People: Resource or Burden?

Economist Julian Simon passed away on the 8th of February, 1998. This anniversary is a good time to recommend one of his books, the Ultimate Resource II.

Published in 1996, this book updated Simon’s 1981 book Ultimate Resource, which was itself a response to the many doomsayers who told us that mankind is running out of everything. On its face, the argument seemed to make sense: the planet is finite, therefore resources must be limited, therefore there must be some upper limit to its sustainable population. Analogies were drawn to bacteria in a petri dish; at some point, the population exceeds the limits of the dish, and collapses amid a sea of its own toxins.

Malthus made a similar argument – that agricultural production would rise arithmetically, while people grew exponentially.

Julian Simon was initially inclined to believe these arguments. But the more he sought empirical confirmation, the more he dug into the data, the more he became convinced that the argument was missing something important: namely, the vital importance of people as a resource.

People do not merely consume and pollute. They also create; they produce. They find ways to turn negatives into positives. For example, the methane gas produced by landfills is now turned into energy. Ores which were of no economic value, now produce valuable minerals. People find ways to produce more efficiently. Today’s computers are vastly more powerful than those of a decade or two ago, and are also smaller; they use less material; they consume less energy per amount of work; and they further allow us to reduce the use of materials and energy for other purposes, in a virtuous cycle.

This debate is also relevant to the question of immigration, which divides so many people today.

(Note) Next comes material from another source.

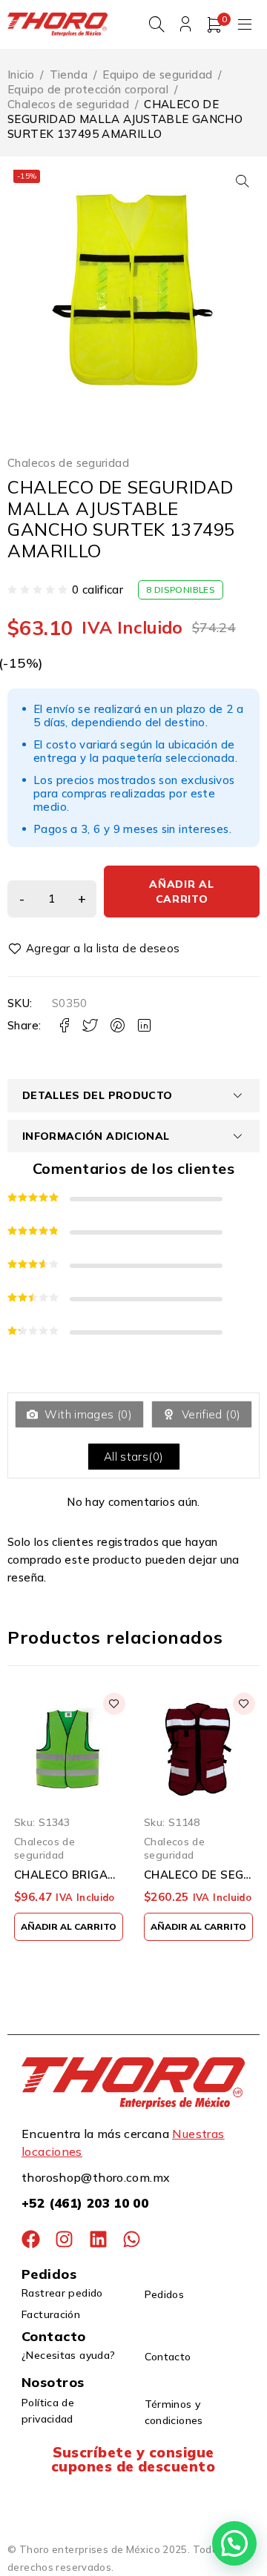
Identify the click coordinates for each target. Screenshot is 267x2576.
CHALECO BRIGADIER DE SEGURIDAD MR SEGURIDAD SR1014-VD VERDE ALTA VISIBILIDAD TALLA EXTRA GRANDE (68, 1875)
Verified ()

Are people a burden or a benefit? People who object to immigration tend to think only of the costs. They fail to think of the value of people. As an old proverb goes, many hands make light work. It is even more true that many minds produce many innovative ideas.

We underestimate the power of ideas. We shop at sites like Amazon, without realizing that somebody had to pioneer the idea of shopping online; somebody had to work out the logistics; somebody had to make the process easier and more productive. We use search engines, without thinking about the incredible infrastructure which makes it possible for us to find almost any sort of information we desire. These everyday services are backed by vast amounts of equipment – millions of computers – and by the mental efforts of many thousands of people.

In the right environment – an environment which rewards cooperative efforts – there are incentives to find ways to improve the lives of ourselves and of others. This is not the time to revert to zero-sum thinking, to treat every stranger as an enemy. This is a great time to celebrate our humanity, to celebrate the virtue of peaceful cooperation. This is a time to celebrate life, to “live long and prosper.”